NOVA ERA O maior desafio da Hypermarcas na área de medicamentos é competir com laboratórios internacionais, que apostam pesado em remédios inovadores. “As multinacionais chegam a investir US$ 10 bilhões em pesquisa e desenvolvimento anualmente”, afirma Antônio Britto, presidente da Interfarma, entidade que representa os laboratórios estrangeiros no País. “A Hypermarcas chegará, no máximo, a um valor em torno de R$ 300 milhões.” Para escapar dessa disputa desproporcional, a empresa aposta em um novo estágio dessa indústria: os biossimilares.
 
Trata-se de cópias aproximadas de medicamentos biológicos, que não podem ser reproduzidos de forma idêntica, como são os genéricos em relação aos remédios sintéticos. Para entrar nesse mercado com potencial de R$ 2 bilhões em vendas anuais ao substituir medicamentos biológicos que perderão suas patentes nos próximos três anos, a Hypermarcas se uniu às concorrentes EMS, Aché e União Química para formar a Bionovis, especializada nesse novo nicho. Juntos, os quatro laboratórios investirão R$ 500 milhões para desenvolver e produzir os seus primeiros biossimilares. “É uma estratégia de longo prazo e de altíssimo risco, mas se acertarmos conseguiremos causar um grande impacto”, afirma Bergamo. “Mas, até lá, há diversos outros produtos dentro da Hypermarcas voltados a mercados prontos para serem desenvolvidos no Brasil.”

 

“Quem quiser competir, terá de produzir com custos baixos”
 
O CEO Claudio Bergamo fala sobre os rumos da Hypermarcas
 
DINHEIRO – Um dos planos principais da Hypermarcas está em reduzir o número de fábricas. Como isso está ocorrendo?

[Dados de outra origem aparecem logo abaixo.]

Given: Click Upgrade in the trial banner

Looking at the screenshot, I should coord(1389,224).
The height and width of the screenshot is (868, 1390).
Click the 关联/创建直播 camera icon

BERGAMO – A estratégia é termos poucos pontos de produção, e que sejam de grande escala. Investimos mais de R$ 500 milhões, em três anos, para ficarmos com apenas duas unidades: a de medicamentos, em Anápolis, e a de produtos de consumo, em Senador Canedo, ambas em Goiás. Elas serão as maiores da América Latina em seus setores. Quanto menos portarias, mais baixos são os custos e maior o controle. Ganhamos em escala e flexibilidade. Poderemos mudar rapidamente os funcionários de uma linha de produção para outra.
 
DINHEIRO – Houve um esforço em racionalizar as marcas?
BERGAMO – Sim. Na área de consumo, estamos diminuindo o número de marcas de 60 para 34. O crescimento das marcas principais está sendo de 15% ao ano, contra 10% na divisão de consumo inteira. Já na área de medicamentos, o problema é inverso. Faltam produtos diferentes para cada marca. O Benegrip, que é o nosso campeão nas farmácias, só é vendido em um formato. Temos, atualmente, mais de 200 pedidos de registro de produtos na Agência Nacional de Vigilância Sanitária (Anvisa).
 
DINHEIRO – A Neo Química, uma das marcas do grupo, foi o laboratório de maior expansão em genéricos, no primeiro semestre. Isso ocorreu porque os preços foram reduzidos de forma drástica, a ponto de comprometer a rentabilidade, como alegam alguns concorrentes?
BERGAMO – Concorrente não fala bem de concorrente. Nós produzimos com baixos custos. Quem quiser competir terá de conseguir o mesmo. Fizemos a lição de casa. Investimos R$ 500 milhões em fábricas e R$ 500 milhões em marketing. A divisão farmacêutica é super-rentável. Temos a mesma margem de lucro bruto do Aché, que possui 90% de seus negócios em medicamentos vendidos sob prescrição médica.
 
DINHEIRO – A Hypermarcas pretende se internacio­nalizar?
BERGAMO – Internacionalizar antes de chegar a 20% de participação de mercado em medicamentos, nem pensar. Temos cerca de 10% desse setor e ainda é pouco. O trabalho de internacionalização dispersa os esforços e faz perder o foco.